UAE free tabloid 7DAYS is to shut down by the end of December due to the ‘impossibility’ of operating in a climate of severe print adspend cuts.
Newspaper owners 7DAYS Media announced that the entire news brand will close down including the website, with the last issue being printed on December 22.
Campaign understands that all staff working under the news brand have been laid off. According to 7Days‘ website there are currently 47 members of staff working for the platform. However, reports suggest there could be as many as 120 job losses.
The announcement comes less than a month after 7Days announced it would cut its daily print run to weekly with the aim of refocusing on digital.
However, in an announcement made by CEO Mark Rix, the company struggled to find a sustainable business model.
He said: “The current trading environment and future global outlook for print advertising remains severely challenged.
“Whilst it was our stated intention to re-focus and restructure the business for 2017 and beyond, it has since proved not possible to create an acceptable cost base that could deliver a viable and sustainable business.
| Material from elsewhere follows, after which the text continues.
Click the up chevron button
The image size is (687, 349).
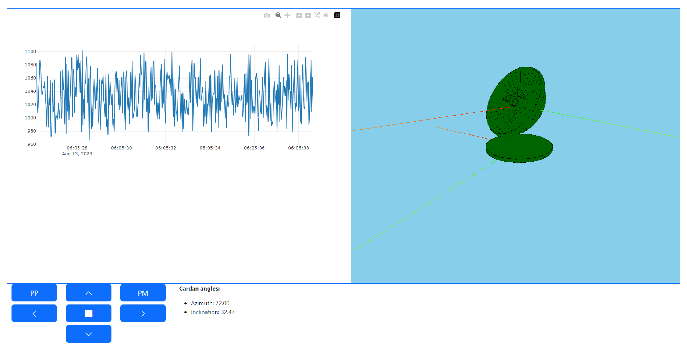pyautogui.click(x=89, y=293)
“It is therefore with great sadness that we announce the unique 7DAYS news brand will close and thus, cease to inform and entertain the UAE in its refreshing and inimitable way.”
He added: “I have only praise and admiration for the dedicated and talented team that have created such a popular media portfolio over the past 13 years and I wish each of them every future success and happiness.”
The newspaper was launched as a weekly in 2003 and increased its frequency two years later. It is owned by UK-based Daily Mail and General Trust.
Six months ago, 7DAYS MEDIA launched Deep, its in-house content marketing studio, which was still hiring as of last month. It is not known yet whether this will be affected by the closure of the news outlet.
Print adspend has suffered a steep decline amid low oil prices, an uncertain economic climate and brand budget cuts.
ZenithOptimedia’s March adspend report for the UAE predicted that newspaper spend would fall by a third from $60 million in 2015 to $39 million by the end of this year. Spend is expected to drop again in this area to $29 million in 2017.
Earlier this month, rival daily newspaper Khaleej Times axed 30 members of its workforce after undergoing a major restructure.
Last week, English-language newspaper The National was sold by owners Abu Dhabi Media to Abu Dhabi-based International Media Investments, a private company owned by Sheikh Mansour Bin Zayed Al Nahyan, deputy Prime Minister of UAE.
The companies did not reveal whether any jobs would be terminated following the acquisition.